Music for midterms

I’ve been enjoying this new recording of Don Giovanni. (The box has Ildebrando D’Arcangelo brooding, Heathcliff-like, on the back. I am unmoved by the scowly brow and pouty look – having opera singers pose like this always makes me laugh. But he sounds pretty nice.) I am in fact listening to it as I write this. Donna Elvira (Joyce DiDonato) has just shown up and is threatening to cavare Don Giovanni’s cor.

I had a conversation with my friend R last night. She was in London in the summer and a friend took her to a Christoph Pregardien song recital (Schumann songs, I think it was) and she admitted falling asleep halfway through it due to jet lag. I don’t blame her for that. Not because I find Pregardien or Schumann boring, but because if someone had taken me to a song recital the evening after I’d basically missed a night’s sleep I would probably have fallen asleep too.

I can listen to music and grade at the same time – grading exams doesn’t take much mental application – so I think tomorrow I may sneak in the rest of Don Giovanni as I wade through the rest of the stack of midterms that is even now lurking on my desk. I occasionally tweet the howlers, but there have only been a few in this batch – I think I’m going to be able to give at least two A’s! And one of the kids from my seminar said he felt like he was learning a lot in the class. Which is good. I feel better about the universe in general when I get confirmation that I am not wasting everyone’s time. Teaching is such a fun occupation when it goes right. (When it goes right. When it goes poorly, it’s kind of soul-destroying.)

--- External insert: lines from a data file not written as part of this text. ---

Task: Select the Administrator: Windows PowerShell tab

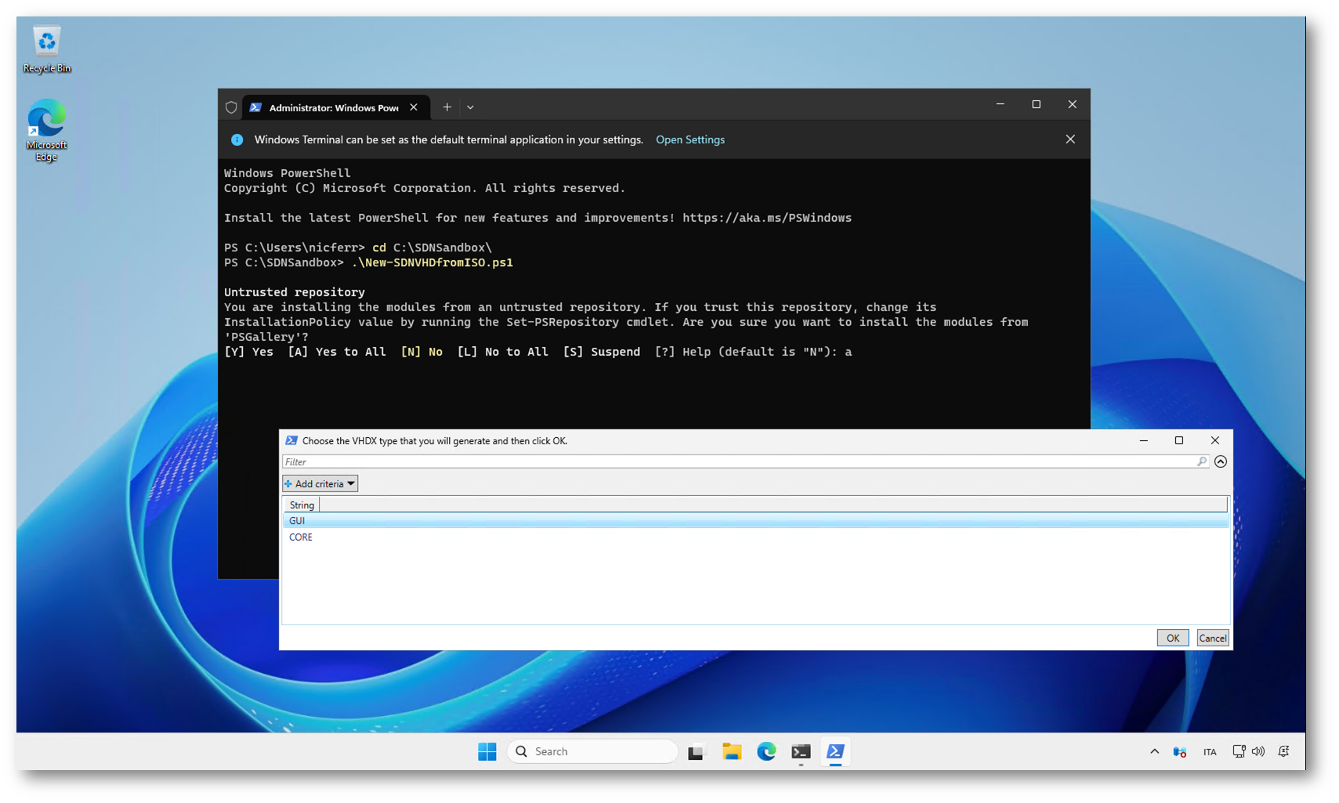Action: point(333,107)

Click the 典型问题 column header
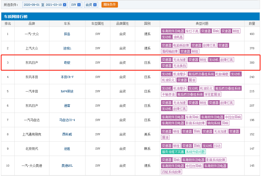point(202,23)
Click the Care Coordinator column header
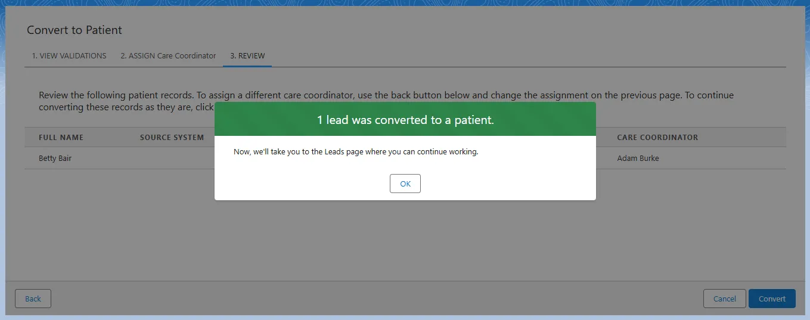Viewport: 810px width, 320px height. pos(657,137)
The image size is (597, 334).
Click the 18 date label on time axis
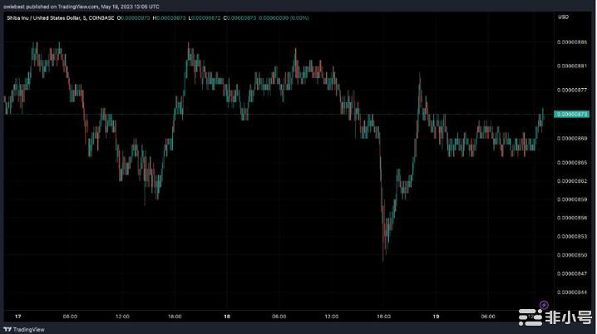click(226, 317)
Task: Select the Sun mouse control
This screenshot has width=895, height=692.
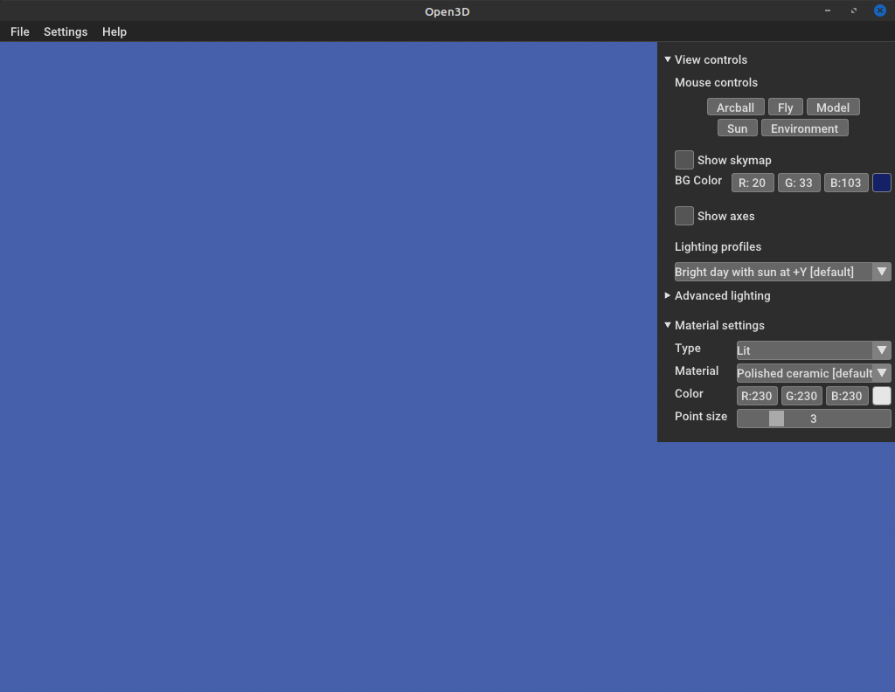Action: pos(737,128)
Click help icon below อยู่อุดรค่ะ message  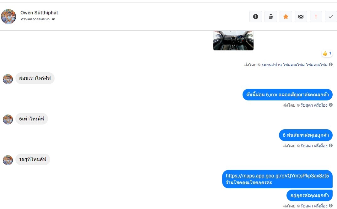331,206
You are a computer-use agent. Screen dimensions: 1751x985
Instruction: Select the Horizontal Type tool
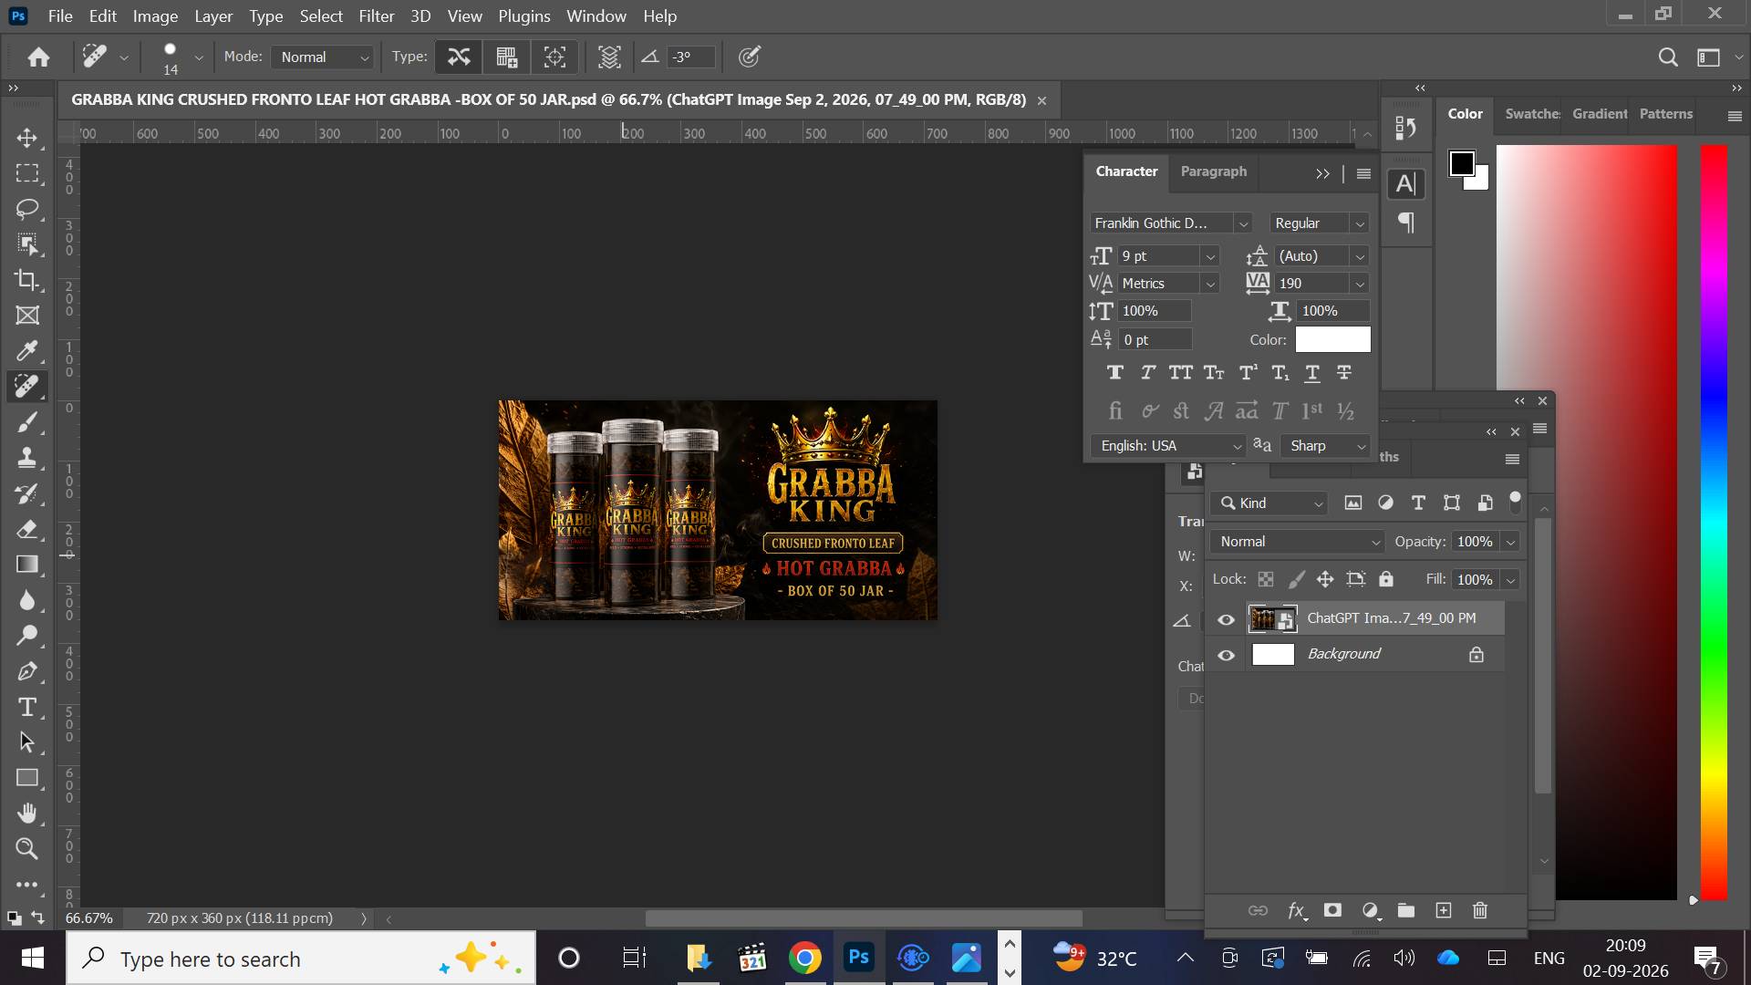click(x=27, y=707)
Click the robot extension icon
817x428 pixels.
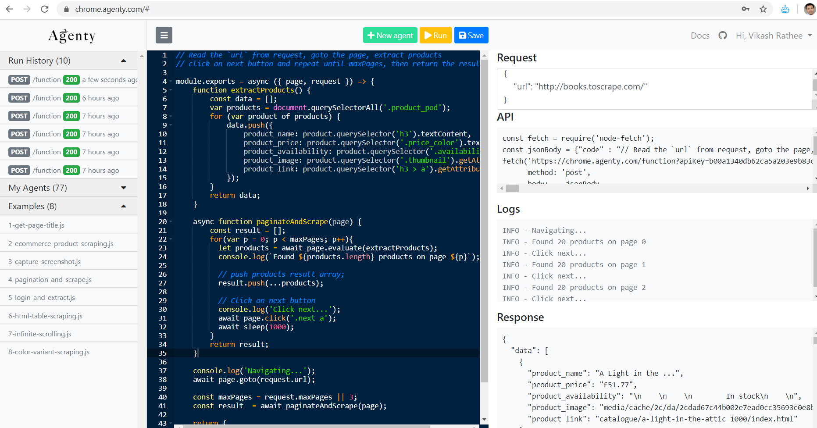pyautogui.click(x=785, y=9)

Finally, I was thinking about Claus Guth’s Mozart productions while I was running this evening. Do not ask me why – sometimes you stare off into space at the gym, and there’s the damn forest again. (Not literally, of course. It is possible to complain about many aspects of the university rec center, but in its defense I will say that its walls are consistently in the same places, there are no falling feathers, only one or two extraneous characters and if a tree suddenly appeared in the foyer, it would be removed. Guth’s Gym this is not.) Specifically I was thinking about how Guth’s versions of the three Da Ponte operas fit together. If anyone has any thoughts on that, or on any of them individually, can you put thoughts and/or links in comments?